CONSIGNE
Réécrivez les lignes en commençant à celle qui contient "Where should I click to: Open 所有伺服器" et en terminant à celle qui contient "Looking at the", en substituant "Display" à "Open" sans rien modifier d'autre. Laissez les images hors de votre réponse.

DONNÉES AFFICHÉES
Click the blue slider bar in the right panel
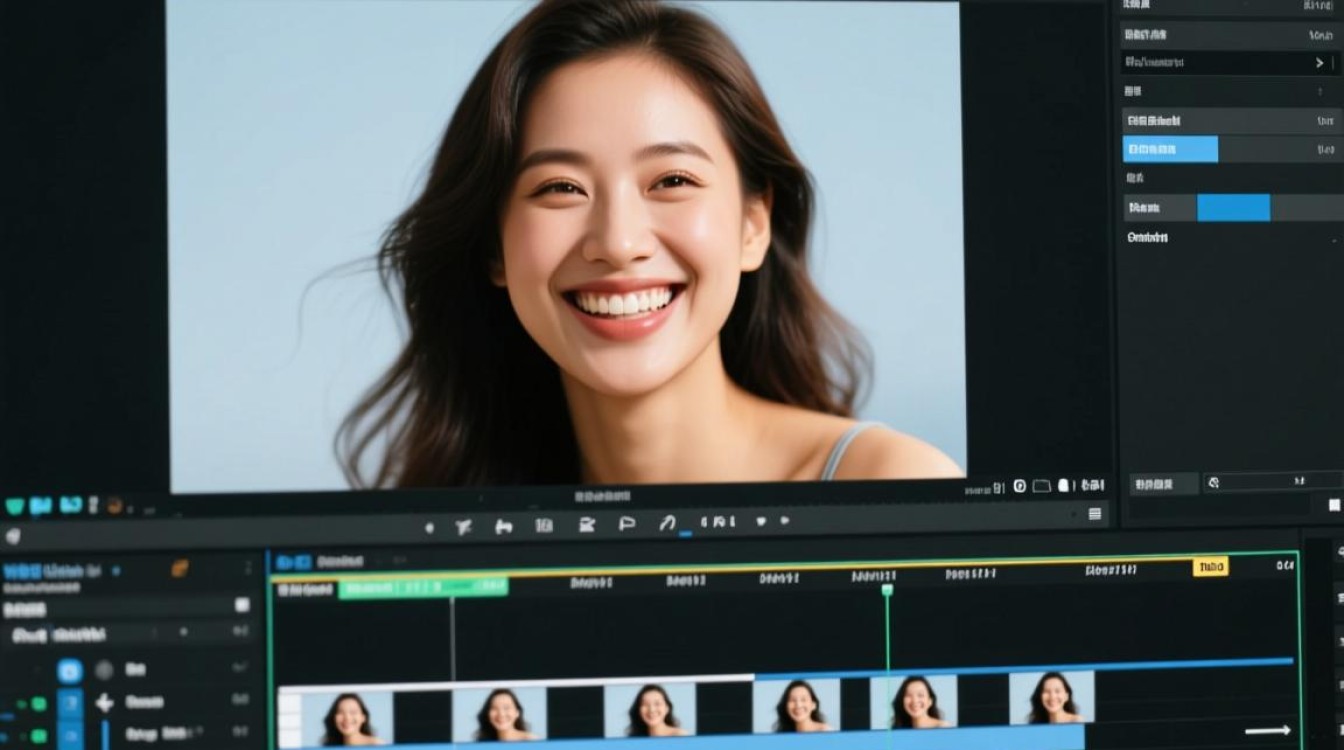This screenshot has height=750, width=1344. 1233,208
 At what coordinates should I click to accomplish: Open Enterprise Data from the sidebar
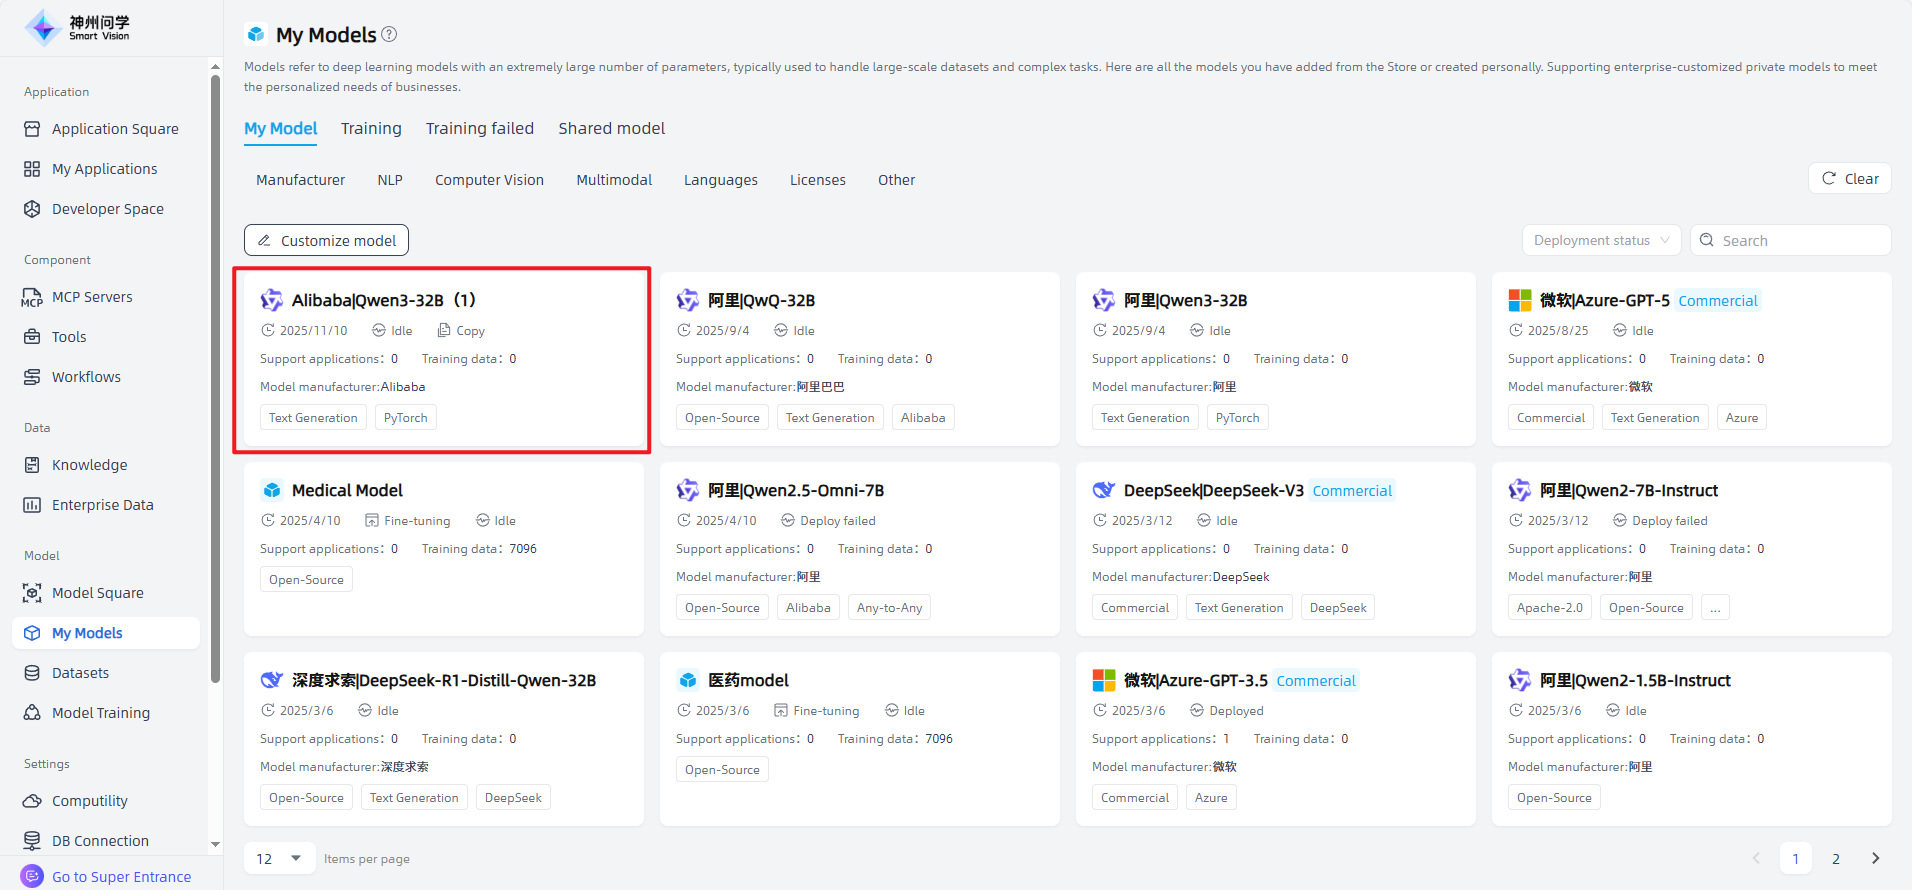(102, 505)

==

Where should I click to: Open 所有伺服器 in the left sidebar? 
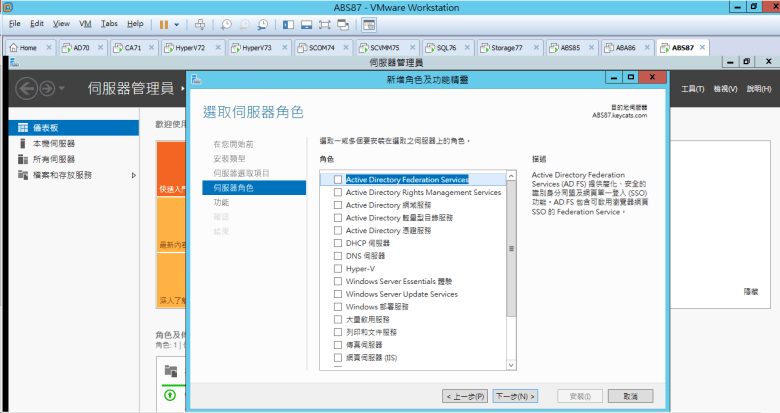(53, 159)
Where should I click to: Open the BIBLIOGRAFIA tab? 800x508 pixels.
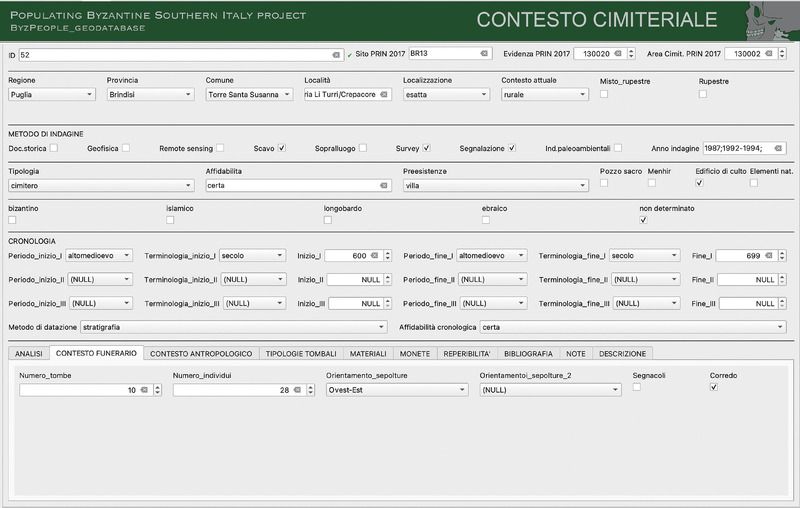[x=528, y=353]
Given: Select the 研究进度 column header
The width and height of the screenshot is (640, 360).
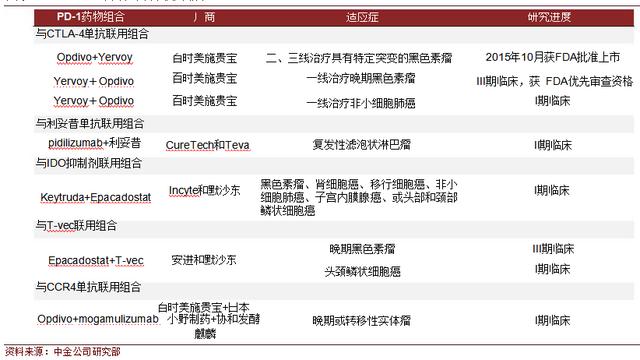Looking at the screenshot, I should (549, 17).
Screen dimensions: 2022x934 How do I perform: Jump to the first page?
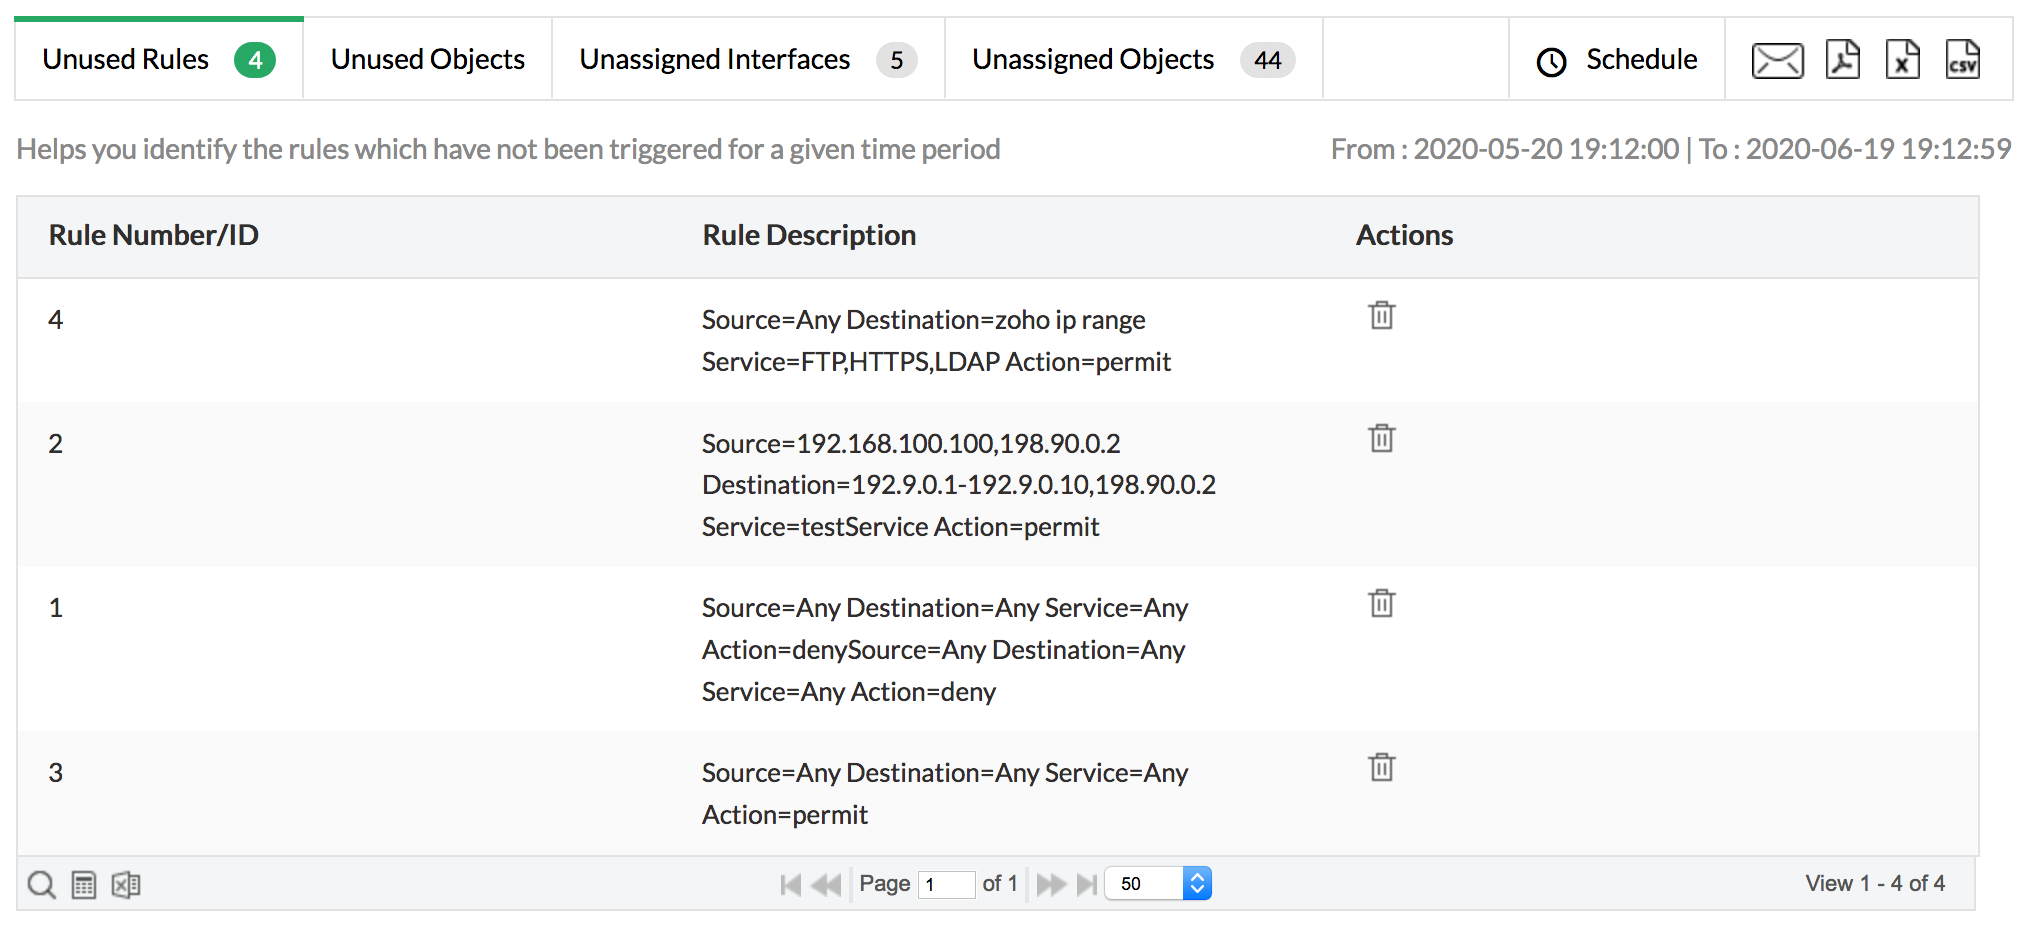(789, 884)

RÉSULTAT DE L'EXERCICE
Where should I click to: Display 所有伺服器 in the left sidebar? 
(53, 159)
Where should I click to: Display the BIBLIOGRAFIA tab? 800x508 pixels.
[x=528, y=353]
Given: Select the 研究进度 column header
The width and height of the screenshot is (640, 360).
Looking at the screenshot, I should (549, 17).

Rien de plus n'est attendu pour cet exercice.